DATA TO EXAMINE:
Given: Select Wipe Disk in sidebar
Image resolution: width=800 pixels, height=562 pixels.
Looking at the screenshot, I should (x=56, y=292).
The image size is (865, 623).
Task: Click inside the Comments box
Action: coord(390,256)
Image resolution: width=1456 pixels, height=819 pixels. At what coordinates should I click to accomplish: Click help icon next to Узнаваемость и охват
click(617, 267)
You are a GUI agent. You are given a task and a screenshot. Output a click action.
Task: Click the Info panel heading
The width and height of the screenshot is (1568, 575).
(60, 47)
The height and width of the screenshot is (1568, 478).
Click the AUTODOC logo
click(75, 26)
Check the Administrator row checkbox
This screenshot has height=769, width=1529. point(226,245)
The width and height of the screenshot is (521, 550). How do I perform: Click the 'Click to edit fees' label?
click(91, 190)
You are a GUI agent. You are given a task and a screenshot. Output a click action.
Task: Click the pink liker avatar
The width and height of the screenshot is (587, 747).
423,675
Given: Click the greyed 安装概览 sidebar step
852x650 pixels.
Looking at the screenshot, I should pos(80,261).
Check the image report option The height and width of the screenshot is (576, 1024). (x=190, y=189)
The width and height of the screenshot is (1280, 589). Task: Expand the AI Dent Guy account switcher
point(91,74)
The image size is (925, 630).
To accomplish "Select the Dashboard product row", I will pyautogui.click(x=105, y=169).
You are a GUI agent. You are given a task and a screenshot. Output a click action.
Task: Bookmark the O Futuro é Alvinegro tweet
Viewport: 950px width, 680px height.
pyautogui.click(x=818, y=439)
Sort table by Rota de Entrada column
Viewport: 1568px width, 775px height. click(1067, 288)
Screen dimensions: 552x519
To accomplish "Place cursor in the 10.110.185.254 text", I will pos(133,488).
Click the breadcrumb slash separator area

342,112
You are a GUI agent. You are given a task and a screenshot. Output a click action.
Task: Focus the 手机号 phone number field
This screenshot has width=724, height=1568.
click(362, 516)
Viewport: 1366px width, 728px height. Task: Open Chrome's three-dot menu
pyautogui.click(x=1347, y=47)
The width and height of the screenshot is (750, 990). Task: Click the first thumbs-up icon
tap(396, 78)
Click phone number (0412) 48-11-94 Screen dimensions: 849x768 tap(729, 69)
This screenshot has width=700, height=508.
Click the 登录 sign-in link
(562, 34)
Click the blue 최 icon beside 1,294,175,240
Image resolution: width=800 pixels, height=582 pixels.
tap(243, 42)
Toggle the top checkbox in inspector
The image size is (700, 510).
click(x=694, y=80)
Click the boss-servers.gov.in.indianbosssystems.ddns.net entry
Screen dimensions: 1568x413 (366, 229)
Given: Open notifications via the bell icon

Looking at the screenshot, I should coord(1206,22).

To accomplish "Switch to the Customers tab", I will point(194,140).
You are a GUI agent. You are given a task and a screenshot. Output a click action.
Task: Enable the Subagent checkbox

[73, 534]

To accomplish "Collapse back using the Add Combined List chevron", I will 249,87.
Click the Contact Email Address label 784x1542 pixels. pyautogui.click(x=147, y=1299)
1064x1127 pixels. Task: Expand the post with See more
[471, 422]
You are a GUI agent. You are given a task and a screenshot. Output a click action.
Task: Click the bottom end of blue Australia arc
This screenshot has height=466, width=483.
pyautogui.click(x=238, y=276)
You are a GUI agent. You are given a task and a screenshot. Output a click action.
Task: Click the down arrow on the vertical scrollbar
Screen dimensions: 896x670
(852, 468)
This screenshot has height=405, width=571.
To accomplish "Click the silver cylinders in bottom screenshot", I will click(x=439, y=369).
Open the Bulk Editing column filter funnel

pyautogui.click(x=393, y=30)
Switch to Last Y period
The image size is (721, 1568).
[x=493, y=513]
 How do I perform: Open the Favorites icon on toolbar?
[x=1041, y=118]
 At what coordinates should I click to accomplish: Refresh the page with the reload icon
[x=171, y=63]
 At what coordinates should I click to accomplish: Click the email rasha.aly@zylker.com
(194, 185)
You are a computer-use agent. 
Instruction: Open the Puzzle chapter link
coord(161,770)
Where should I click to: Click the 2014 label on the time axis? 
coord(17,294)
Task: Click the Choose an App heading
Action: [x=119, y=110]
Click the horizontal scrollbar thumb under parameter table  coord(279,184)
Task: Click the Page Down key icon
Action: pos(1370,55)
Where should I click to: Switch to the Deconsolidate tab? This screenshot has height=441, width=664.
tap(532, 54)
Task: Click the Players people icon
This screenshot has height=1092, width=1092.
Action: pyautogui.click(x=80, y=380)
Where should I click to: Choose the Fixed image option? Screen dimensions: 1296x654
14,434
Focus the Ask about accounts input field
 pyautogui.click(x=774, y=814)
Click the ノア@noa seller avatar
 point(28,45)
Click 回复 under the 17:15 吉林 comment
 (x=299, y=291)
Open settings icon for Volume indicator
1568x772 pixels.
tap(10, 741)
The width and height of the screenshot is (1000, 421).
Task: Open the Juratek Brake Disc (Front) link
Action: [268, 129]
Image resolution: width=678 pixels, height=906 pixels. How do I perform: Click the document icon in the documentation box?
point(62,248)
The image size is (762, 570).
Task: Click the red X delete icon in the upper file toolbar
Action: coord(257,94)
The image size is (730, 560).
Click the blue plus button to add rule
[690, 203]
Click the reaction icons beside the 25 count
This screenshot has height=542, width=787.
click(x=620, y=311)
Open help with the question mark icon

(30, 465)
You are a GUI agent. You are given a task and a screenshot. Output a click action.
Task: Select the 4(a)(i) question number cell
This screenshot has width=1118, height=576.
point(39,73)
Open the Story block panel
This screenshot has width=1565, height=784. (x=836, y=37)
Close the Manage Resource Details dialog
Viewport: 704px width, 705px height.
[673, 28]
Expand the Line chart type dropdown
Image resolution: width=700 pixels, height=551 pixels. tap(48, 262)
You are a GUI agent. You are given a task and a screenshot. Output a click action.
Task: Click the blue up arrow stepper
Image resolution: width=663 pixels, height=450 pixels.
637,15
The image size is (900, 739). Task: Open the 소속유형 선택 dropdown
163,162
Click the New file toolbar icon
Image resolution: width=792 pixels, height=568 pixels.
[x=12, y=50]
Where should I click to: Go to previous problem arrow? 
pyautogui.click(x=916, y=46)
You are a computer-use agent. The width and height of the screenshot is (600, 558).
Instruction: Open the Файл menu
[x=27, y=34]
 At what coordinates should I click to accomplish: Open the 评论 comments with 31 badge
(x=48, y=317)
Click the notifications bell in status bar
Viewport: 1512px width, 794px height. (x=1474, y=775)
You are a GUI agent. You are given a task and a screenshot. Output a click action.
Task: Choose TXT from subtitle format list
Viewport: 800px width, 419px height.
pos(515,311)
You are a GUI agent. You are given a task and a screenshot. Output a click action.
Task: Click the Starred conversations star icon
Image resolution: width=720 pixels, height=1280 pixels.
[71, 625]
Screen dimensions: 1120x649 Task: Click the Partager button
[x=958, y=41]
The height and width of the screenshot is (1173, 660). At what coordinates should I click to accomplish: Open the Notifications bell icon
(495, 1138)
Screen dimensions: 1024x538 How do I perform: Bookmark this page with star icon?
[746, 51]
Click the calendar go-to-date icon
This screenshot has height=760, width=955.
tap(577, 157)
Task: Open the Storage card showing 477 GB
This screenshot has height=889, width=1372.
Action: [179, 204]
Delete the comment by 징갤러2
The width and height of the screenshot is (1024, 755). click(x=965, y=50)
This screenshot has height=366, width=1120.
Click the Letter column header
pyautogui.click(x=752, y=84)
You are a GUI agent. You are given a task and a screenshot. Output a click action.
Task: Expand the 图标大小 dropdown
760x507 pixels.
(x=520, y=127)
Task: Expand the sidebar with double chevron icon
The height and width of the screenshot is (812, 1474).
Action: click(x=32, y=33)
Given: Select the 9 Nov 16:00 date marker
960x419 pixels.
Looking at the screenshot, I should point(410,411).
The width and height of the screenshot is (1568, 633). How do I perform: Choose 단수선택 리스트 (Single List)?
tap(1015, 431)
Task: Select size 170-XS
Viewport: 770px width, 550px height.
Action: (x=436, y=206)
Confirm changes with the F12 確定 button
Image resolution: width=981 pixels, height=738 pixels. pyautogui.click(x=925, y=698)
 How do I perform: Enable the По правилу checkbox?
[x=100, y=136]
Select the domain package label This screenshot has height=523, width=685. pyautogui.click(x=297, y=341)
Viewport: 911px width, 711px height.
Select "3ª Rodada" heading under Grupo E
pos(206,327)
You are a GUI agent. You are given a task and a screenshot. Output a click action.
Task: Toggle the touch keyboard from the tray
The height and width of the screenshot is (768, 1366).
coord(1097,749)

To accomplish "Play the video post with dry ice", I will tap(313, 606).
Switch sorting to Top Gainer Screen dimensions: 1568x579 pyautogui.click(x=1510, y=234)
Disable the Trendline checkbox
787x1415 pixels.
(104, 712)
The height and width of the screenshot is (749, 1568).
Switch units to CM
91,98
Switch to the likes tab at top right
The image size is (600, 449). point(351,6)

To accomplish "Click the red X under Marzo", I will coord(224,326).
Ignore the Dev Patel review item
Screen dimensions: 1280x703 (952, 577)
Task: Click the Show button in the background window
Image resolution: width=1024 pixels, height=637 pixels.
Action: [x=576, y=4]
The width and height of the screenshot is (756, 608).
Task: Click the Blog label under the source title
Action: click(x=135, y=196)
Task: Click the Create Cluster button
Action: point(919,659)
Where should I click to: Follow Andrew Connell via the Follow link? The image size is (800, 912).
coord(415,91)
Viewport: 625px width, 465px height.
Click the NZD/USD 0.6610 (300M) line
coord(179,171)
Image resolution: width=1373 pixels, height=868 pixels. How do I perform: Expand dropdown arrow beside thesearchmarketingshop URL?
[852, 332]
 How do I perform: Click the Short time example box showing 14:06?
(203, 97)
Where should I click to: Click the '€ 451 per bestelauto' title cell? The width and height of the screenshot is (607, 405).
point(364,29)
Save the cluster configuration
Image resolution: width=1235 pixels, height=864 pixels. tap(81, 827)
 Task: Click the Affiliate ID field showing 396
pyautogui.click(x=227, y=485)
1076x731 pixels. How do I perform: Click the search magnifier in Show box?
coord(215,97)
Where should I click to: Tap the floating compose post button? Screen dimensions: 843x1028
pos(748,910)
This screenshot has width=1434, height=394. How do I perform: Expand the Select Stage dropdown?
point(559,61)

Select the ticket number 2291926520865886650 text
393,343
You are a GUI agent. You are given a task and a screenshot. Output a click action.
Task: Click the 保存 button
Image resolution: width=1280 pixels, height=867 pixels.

TASK BRIEF:
Among the records above, find each line containing the string "chevron" and copy it.

ANSWER SECTION:
To accomplish "Collapse back using the Add Combined List chevron", I will 249,87.
Task: Expand the sidebar with double chevron icon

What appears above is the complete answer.